Friday, September 19, 2014 by Mark Richardson

Officials with the city’s Public Works Department said Thursday that renovations to the first and second floors of City Hall are between 70 and 80 percent complete, and should be usable by late October.

Construction began in July on the Council Chambers and the Executive Conference Room to accommodate the new 11-member City Council that will be seated in January. Remodeling is also taking place on the second floor to convert office space used by the current seven-member Council for members of the new 10-1 District Council who will be elected in November.

The city expects to spend more than $1.4 million making room for the new Council.

“Things are moving along at a pretty good clip,” said David Smythe-Macauley, the Public Works Department’s construction manager for the project. “In the first-floor chambers, we have removed the old dais and replaced it with a new one that will hold all 11 Council members. We have also moved some of the other furniture around.”

The new dais is constructed with pecan wood, which Smythe-Macauley said will take about two years to “cure” and turn its final color, which will be a couple of shades lighter than when it is first installed. The original dais, some of which was constructed with wood from Austin’s Treaty Oak, will be preserved, he said, and the Treaty Oak panels will be saved to be made into other pieces of furniture in City Hall.

Smythe-Macauley said his crews are also remodeling the executive conference room behind the dais in Council Chambers to accommodate the large Council during executive sessions.

* Data shown:
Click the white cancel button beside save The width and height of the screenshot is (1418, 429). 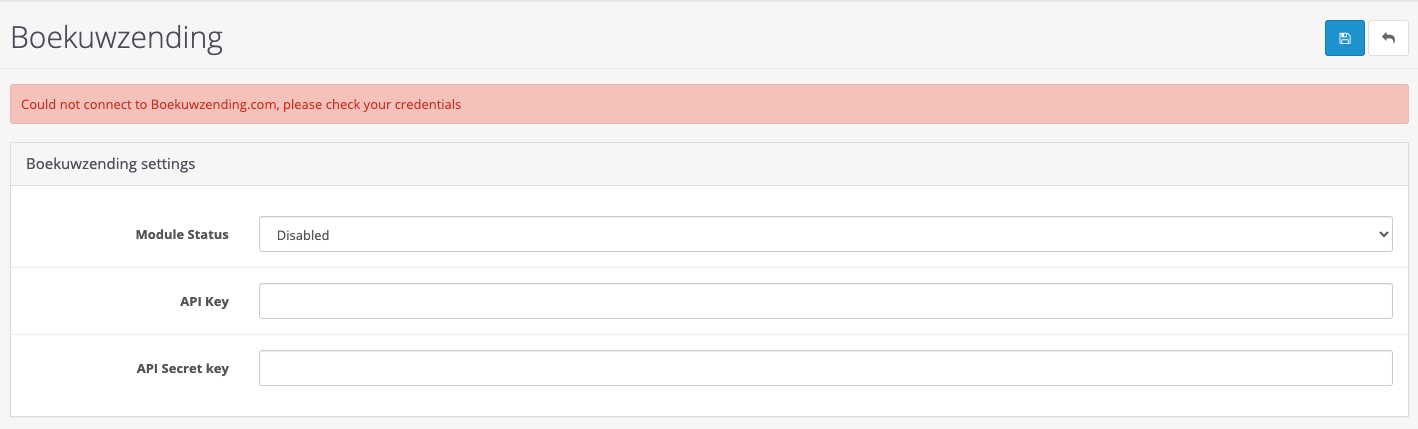1388,38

* Tasks to carry out:
1. Transcribe the passage of the City Hall renovation article that opens with the words "Construction began in" and closes with "elected in November.".
2. Answer these questions using the City Hall renovation article:
(a) How much does the city expect to spend making room for the new Council?
(b) What wood is used for the new dais?
(c) In what month did construction begin?
3. Write the next part of the City Hall renovation article.
The data is unrelated to the City Hall renovation article.

* Results of the tasks:
1.
Construction began in July on the Council Chambers and the Executive Conference Room to accommodate the new 11-member City Council that will be seated in January. Remodeling is also taking place on the second floor to convert office space used by the current seven-member Council for members of the new 10-1 District Council who will be elected in November.

2.
(a) More than $1.4 million
(b) Pecan
(c) July

3.
Construction on the second floor has been more involved, he said. Crews initially had to strip all the offices on that floor back to the original walls in order to refit the area with more offices. The area will have to accommodate office space for 10 Council members and their staff. (The mayor’s office will be on another floor.)

“We’ve just finished framing out the new offices and getting the wiring in place,” he said. ” We are now putting up sheet rock and getting ready to start painting.”

Smythe-Macauley said his crews were building the second floor out to LEED standards.

The new Council will be seated in early January, but Smythe-Macauley said it’s likely the current Council can begin meeting there again in late October. In the interim, Council has been meeting in the Travis County Commissioners Court chambers. City boards and commissions that normally meet at City Hall have been gathering at a variety of other city venues, causing some disruption and confusion.

Austin City Hall opened at 200 W 2nd St. in 2004 after four years of construction. It replaced a City Hall building a few blocks away that was built in the 1950s.